Fig. 4 shows a block diagram of an image registration apparatus according to an embodiment of the present disclosure, as shown in fig. 4, the apparatus including:

an obtaining module 41, configured to obtain a first image and a second image that are synchronously acquired for a same scene;

an extraction module 42, configured to extract image features of the first image and image features of the second image, respectively;

a first determining module 43, configured to obtain a conversion relationship between the image coordinate of the first image and the image coordinate of the second image according to the image feature of the first image and the image feature of the second image;

a registration module 44, configured to determine second keypoints in the second image corresponding to the first keypoints based on the transformation relation and the image coordinates of the first keypoints in the first image.

In some embodiments, functions of or modules included in the apparatus provided in the embodiments of the present disclosure may be used to execute the method described in the above method embodiments, and specific implementation thereof may refer to the description of the above method embodiments, and for brevity, will not be described again here.

Embodiments of the present disclosure also provide a computer-readable storage medium having stored thereon computer program instructions, which when executed by a processor, implement the above-mentioned method. The computer readable storage medium may be a non-volatile computer readable storage medium.

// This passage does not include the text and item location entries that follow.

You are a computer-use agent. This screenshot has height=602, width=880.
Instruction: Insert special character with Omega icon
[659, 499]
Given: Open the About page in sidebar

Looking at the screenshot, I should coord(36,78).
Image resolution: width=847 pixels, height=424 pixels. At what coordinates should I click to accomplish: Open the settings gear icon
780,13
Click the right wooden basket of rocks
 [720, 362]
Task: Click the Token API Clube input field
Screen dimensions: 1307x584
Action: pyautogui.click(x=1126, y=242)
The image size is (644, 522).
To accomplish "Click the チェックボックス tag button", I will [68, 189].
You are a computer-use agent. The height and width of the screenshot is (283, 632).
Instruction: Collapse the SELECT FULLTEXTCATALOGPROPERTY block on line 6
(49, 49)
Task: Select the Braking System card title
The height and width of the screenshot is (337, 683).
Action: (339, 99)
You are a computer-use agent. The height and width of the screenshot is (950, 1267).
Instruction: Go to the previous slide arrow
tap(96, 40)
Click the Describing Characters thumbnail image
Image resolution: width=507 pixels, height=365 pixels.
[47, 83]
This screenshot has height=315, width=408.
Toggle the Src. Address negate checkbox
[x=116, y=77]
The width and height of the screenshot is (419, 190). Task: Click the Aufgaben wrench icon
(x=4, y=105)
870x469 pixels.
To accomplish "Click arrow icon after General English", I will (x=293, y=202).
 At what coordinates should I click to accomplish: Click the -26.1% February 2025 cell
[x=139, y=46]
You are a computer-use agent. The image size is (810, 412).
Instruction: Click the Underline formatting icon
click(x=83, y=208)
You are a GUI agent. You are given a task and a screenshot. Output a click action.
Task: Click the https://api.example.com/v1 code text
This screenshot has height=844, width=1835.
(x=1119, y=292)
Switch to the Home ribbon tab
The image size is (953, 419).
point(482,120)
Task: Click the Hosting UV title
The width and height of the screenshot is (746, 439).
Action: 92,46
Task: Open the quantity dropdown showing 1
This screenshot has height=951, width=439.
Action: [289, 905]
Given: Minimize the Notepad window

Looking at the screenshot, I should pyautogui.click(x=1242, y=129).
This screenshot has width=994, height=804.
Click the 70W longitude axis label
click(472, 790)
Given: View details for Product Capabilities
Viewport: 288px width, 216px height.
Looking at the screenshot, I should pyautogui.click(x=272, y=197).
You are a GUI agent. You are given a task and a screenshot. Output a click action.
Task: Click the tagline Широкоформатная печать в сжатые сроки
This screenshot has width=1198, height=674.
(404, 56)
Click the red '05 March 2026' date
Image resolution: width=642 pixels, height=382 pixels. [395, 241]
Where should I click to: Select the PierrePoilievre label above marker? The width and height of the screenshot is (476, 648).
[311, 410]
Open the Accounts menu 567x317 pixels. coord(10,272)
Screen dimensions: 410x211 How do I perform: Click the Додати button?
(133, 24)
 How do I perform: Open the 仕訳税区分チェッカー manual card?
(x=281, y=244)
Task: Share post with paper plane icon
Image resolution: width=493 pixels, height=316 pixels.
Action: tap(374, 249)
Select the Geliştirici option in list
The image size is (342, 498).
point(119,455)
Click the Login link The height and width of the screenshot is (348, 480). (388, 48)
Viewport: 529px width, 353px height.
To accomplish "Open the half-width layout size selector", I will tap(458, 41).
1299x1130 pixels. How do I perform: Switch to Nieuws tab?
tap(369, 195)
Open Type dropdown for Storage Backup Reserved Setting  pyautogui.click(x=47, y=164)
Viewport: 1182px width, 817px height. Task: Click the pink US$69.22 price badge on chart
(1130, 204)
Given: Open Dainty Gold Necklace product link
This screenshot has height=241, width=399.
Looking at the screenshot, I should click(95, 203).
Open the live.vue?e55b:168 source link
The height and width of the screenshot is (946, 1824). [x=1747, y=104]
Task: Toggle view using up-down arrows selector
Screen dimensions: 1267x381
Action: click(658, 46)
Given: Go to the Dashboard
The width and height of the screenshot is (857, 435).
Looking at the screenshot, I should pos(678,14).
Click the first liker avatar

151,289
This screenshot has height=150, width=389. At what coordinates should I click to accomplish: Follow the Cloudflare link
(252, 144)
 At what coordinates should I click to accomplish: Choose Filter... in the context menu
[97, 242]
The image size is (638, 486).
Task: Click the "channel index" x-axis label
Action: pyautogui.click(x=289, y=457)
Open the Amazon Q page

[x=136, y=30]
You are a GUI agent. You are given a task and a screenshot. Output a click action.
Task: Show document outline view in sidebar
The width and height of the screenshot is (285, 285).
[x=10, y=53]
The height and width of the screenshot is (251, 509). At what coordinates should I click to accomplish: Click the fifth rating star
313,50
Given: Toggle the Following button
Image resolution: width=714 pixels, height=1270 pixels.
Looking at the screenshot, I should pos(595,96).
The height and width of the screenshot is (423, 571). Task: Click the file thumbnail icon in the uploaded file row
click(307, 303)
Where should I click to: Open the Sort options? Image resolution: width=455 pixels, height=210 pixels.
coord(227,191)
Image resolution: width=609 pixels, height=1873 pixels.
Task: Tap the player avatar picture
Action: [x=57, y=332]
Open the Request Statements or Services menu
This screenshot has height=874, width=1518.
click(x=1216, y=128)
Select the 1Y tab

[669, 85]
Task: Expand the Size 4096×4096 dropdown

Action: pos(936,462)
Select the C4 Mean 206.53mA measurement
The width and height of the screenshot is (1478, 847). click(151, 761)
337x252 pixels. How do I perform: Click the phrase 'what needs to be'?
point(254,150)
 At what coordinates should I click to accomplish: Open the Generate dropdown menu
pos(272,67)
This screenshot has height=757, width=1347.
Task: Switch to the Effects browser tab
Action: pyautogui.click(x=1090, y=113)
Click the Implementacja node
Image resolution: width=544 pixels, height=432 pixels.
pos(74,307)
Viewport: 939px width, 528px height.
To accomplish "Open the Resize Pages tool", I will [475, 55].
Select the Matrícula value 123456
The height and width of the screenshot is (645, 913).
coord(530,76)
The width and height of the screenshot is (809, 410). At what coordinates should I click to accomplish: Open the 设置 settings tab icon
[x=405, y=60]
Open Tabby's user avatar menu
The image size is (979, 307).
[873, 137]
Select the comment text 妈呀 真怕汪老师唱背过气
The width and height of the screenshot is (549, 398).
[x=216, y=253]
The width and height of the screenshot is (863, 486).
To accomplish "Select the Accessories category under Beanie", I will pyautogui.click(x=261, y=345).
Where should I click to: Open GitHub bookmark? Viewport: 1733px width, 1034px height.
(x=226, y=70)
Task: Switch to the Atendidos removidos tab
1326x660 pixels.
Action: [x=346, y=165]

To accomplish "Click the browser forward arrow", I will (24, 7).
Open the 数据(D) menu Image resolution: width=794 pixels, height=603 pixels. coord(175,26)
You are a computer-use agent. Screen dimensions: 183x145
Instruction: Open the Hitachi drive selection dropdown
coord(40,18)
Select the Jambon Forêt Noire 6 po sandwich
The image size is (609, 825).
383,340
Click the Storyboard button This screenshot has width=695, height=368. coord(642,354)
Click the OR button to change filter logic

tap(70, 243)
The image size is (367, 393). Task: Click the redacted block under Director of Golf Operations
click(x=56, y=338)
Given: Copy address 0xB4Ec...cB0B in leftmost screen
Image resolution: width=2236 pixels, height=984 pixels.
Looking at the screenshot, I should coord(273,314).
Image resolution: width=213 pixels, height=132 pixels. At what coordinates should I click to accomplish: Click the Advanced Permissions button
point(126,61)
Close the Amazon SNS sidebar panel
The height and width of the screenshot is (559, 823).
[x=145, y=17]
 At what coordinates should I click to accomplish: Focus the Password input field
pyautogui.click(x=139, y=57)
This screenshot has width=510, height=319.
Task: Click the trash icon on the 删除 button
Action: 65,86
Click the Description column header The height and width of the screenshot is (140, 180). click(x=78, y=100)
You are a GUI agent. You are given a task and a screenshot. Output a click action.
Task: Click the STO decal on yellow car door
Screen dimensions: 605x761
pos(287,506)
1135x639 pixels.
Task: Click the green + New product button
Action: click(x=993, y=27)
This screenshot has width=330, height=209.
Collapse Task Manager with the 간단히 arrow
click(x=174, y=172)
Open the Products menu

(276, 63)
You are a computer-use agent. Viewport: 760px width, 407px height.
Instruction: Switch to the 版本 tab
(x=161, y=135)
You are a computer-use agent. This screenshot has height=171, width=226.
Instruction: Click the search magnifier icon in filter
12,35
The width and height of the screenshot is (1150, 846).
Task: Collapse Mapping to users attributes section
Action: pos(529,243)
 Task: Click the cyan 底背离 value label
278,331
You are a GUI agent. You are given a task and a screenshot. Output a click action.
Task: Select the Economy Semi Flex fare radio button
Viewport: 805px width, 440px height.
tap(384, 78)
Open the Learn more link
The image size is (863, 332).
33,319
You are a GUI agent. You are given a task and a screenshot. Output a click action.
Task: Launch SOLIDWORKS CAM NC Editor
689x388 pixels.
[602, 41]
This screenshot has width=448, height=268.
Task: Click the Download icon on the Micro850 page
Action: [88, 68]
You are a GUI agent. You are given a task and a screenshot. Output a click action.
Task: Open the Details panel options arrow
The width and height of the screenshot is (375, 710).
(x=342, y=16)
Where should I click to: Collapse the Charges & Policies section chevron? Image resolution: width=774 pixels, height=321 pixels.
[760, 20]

An embodiment of the present disclosure further provides an electronic device, including: a processor; a memory for storing processor-executable instructions; wherein the processor is configured to invoke the memory-stored instructions to perform the above-described method.

The disclosed embodiments also provide a computer program product comprising computer readable code which, when run on a device, a processor in the device executes instructions for implementing the image registration method provided in any of the above embodiments.

The embodiments of the present disclosure also provide another computer program product for storing computer readable instructions, which when executed cause a computer to perform the operations of the image registration method provided in any of the above embodiments.

The electronic device may be provided as a terminal, server, or other form of device.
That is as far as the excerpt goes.